Maxim Integrated MAX913CSA+TG - High-Speed, Low-Power, Single-Supply Comparators

The MAX913CSA+TG from Maxim Integrated is a high-performance, low-power comparator that operates from a single +5V supply. This device is designed to provide fast response times with low power consumption, making it an ideal choice for battery-powered and portable applications where efficiency is crucial.

Featuring a propagation delay of just 10ns and a low supply current of 2.5mA, the MAX913CSA+TG ensures quick and reliable performance without draining your power resources. This comparator is capable of operating over a wide single-supply voltage range of +4.5V to +11V, or from dual supplies of ±4.5V to ±5.5V, providing flexibility for various design requirements.

The MAX913CSA+TG comes in a compact 8-pin SOIC package, which is suitable for space-constrained applications. With its industry-standard pinout, this device is easy to integrate into existing designs or to use in new projects. Additionally, the comparator's internal hysteresis and latch function enhance its performance by improving noise immunity and enabling the design of memory and time-delay circuits.
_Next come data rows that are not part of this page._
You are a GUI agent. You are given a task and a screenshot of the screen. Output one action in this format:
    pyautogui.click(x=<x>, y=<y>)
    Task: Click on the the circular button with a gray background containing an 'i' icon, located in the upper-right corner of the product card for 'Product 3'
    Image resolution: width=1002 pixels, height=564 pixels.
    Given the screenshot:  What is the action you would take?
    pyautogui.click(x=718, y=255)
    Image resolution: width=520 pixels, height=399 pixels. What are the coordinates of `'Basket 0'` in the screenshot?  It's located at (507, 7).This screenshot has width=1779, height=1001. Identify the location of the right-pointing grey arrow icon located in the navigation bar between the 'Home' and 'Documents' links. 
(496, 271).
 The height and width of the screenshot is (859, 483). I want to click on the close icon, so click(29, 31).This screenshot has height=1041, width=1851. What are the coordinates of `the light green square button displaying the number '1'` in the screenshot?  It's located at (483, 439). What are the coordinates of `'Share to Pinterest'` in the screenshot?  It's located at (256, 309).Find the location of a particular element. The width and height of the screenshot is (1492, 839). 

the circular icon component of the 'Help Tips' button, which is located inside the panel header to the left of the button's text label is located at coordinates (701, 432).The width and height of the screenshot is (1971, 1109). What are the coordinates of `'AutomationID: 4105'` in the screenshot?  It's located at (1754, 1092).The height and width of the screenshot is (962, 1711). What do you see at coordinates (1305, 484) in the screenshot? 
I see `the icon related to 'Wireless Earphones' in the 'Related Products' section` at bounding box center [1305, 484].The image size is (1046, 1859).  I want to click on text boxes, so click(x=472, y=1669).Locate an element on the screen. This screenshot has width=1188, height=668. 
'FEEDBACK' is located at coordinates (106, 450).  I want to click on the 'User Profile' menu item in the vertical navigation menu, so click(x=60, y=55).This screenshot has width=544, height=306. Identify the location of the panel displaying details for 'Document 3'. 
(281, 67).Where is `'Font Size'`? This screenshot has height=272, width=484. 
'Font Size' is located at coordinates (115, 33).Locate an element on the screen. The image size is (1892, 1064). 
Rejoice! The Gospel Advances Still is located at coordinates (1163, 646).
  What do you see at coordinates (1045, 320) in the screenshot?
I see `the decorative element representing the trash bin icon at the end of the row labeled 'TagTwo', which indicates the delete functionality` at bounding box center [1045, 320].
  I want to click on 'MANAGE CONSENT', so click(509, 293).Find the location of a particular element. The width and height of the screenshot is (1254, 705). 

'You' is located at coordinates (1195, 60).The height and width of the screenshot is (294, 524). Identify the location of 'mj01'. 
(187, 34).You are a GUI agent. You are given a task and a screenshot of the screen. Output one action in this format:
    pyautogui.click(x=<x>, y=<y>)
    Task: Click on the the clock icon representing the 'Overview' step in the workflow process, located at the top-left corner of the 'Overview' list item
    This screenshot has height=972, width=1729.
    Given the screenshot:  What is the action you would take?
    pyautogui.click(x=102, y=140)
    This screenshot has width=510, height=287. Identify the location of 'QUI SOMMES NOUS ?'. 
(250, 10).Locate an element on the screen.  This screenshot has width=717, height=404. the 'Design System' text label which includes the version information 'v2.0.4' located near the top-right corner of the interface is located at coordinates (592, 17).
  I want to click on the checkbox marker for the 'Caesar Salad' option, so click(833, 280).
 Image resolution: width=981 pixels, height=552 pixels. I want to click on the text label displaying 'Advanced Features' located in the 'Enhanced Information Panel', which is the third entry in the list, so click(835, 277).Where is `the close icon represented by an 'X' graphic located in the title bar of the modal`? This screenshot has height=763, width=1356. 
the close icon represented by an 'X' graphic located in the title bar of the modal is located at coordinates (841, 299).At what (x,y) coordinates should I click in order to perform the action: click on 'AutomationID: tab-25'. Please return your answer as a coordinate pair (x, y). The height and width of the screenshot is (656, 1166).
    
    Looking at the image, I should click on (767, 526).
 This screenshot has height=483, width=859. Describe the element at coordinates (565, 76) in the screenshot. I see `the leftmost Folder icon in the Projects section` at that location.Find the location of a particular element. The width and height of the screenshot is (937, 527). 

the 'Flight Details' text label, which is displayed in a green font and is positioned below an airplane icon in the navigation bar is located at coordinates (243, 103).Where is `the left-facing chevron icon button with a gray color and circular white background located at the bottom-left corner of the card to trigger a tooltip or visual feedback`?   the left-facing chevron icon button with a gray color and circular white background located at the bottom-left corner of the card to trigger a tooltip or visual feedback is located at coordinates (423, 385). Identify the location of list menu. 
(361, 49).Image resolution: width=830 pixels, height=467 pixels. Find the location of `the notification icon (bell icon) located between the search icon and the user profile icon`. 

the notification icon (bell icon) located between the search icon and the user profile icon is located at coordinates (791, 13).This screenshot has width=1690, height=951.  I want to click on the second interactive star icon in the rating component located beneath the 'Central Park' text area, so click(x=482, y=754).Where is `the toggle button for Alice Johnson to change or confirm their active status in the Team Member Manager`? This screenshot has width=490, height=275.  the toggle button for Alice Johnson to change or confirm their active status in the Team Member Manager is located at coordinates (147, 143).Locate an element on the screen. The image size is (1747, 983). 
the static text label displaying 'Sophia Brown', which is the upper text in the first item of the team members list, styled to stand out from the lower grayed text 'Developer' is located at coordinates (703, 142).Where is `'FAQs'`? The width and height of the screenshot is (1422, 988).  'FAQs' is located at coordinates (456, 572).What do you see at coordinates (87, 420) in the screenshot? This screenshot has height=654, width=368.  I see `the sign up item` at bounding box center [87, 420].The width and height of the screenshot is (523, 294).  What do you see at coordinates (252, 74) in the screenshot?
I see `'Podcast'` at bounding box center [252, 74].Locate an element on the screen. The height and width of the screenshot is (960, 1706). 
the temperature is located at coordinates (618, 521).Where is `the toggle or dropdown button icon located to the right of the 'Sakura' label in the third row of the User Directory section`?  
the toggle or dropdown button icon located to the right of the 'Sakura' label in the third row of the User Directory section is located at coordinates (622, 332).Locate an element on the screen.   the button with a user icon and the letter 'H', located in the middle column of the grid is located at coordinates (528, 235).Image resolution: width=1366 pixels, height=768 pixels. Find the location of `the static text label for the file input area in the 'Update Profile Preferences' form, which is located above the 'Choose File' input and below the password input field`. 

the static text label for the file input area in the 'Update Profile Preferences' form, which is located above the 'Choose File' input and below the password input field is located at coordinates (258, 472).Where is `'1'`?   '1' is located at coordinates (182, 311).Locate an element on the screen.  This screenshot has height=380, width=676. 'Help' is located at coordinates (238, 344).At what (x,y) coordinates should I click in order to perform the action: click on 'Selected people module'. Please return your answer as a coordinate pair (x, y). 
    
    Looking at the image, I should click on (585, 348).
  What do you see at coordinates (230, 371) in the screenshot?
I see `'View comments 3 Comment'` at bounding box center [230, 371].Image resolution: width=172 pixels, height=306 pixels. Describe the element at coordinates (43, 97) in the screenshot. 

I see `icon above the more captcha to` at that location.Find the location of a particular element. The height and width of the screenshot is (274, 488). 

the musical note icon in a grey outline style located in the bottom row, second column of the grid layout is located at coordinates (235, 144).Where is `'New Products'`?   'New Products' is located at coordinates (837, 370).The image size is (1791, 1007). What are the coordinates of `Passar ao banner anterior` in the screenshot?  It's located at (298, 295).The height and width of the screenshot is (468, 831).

Key features of the MAX913CSA+TG include:

• Low power consumption: 2.5mA supply current
• Fast propagation delay: 10ns
• Single-supply operation: +4.5V to +11V
• Dual-supply operation: ±4.5V to ±5.5V
• Internal hysteresis for noise immunity
• Latch function for memory and time-delay applications
• Compact 8-pin SOIC package

Applications that benefit from the MAX913CSA+TG's features include high-speed analog-to-digital converters, zero-crossing detectors, window comparators, and voltage-level translators. Its robust design ensures reliable operation in a variety of industrial, telecommunications, and consumer electronics environments.

With Maxim Integrated's reputation for high-quality, precision components, the MAX913CSA+TG comparator is a dependable choice for designers looking to enhance the speed and efficiency of their electronic systems without compromising on power consumption.